In February 2015 a California Assembly member introduced a bill (AB 1326) proposing a licensing framework for digital currencies in the state. As discussed in a previous post, the bill was approved by the California Assembly and awaited review by the California State Senate. Since that time, the Electronic Frontier Foundation (EFF), based in San Francisco, launched a petition to oppose the measure. The EFF opposed the $5,000 license application fee and reporting requirements as threats to digital currency innovation within the state. Coin Center, a Bitcoin group based in Washington, D.C., decided to support the measure after lawmakers added an amendment which would only apply the licensing requirements to those companies with “full custody” of the digital currency. However, the bill was ordered to become an inactive file by state Senator Mitchell in September 2015. While there has been discussion about re-activating it, the legislature has not done so yet. Although the bill could potentially be re-activated, certain members of the Bitcoin community see this development as a positive for the industry’s ability to innovate within the state.
North Carolina recently exempted certain digital currency and blockchain business categories from the state’s Money Transmitters Act (MTA). These exempted businesses include digital currency miners and non-financial blockchain services. In addition, North Carolina clarified that it does not require a special license for businesses operating in the state that simply transmit digital currency. The state applies the same standards to digital currency transmitters as it does to traditional money transmitters.
As discussed in a previous post, the existing Wyoming Money Transmitters Act caused some concern among certain digital currency companies due to the requirement that certain licensees hold 100% of the amount being digitally transferred in reserves.
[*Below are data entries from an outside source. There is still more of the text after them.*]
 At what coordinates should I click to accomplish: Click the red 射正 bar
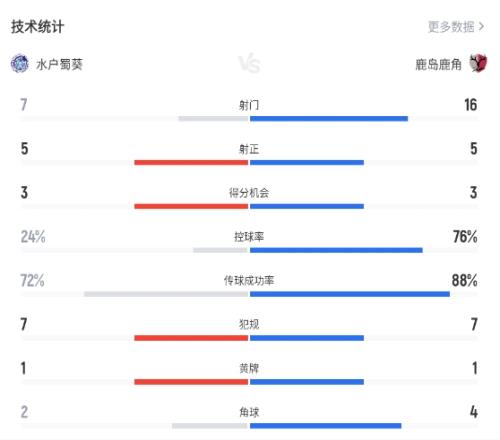(x=191, y=162)
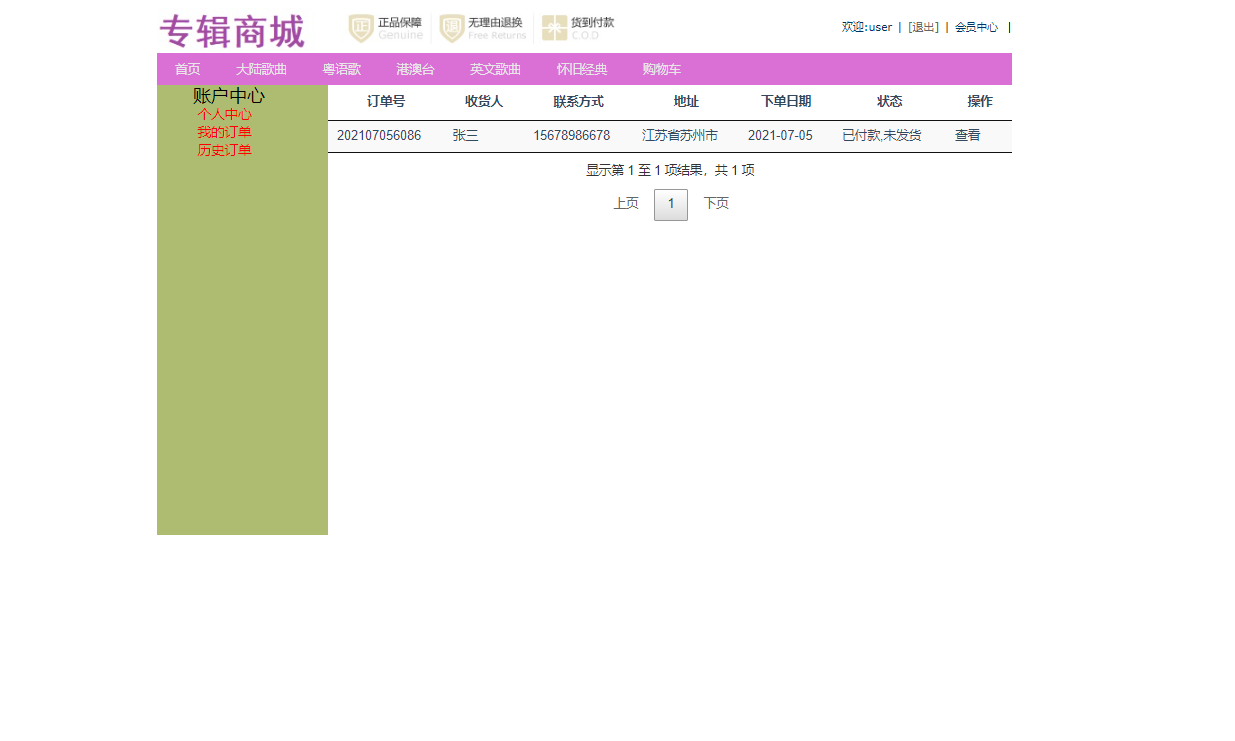Select page 1 in pagination
The image size is (1235, 741).
pos(670,203)
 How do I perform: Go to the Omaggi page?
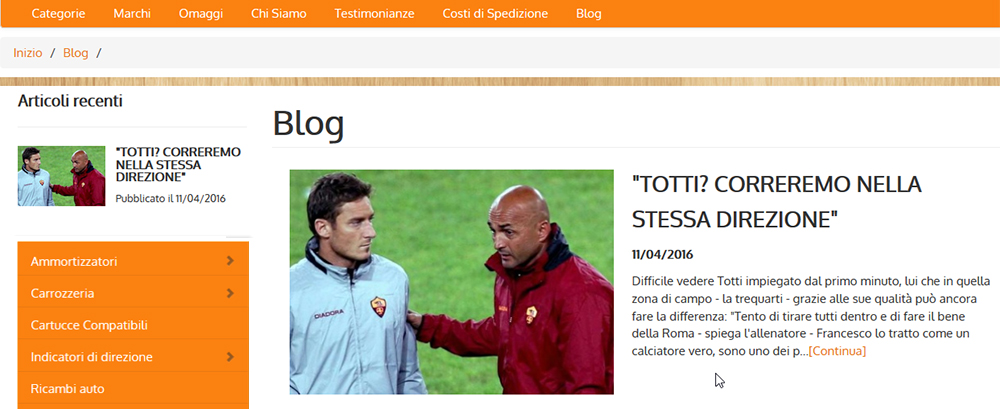coord(201,13)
That burden will be somewhat alleviated if a bill introduced in January 2016 is approved. It proposes to add digital currencies to the list of assets permitted to be held to satisfy the reserve requirement. If passed, this would permit certain digital currency companies to satisfy the reserve requirement using digital currencies already in their possession, rather than additional cash or securities.
New Hampshire recently designated as a money transmitter anyone who exchanges a digital currency for another type of currency. In addition, businesses who enter and remove digital currency from circulation are designated as money transmitters. Beginning January 1, 2016, such individuals and companies must be licensed and bonded as money transmitters within the state. Importantly, individuals who only possess digital currency and use it to purchase goods or services are not subject to such money transmitter requirements.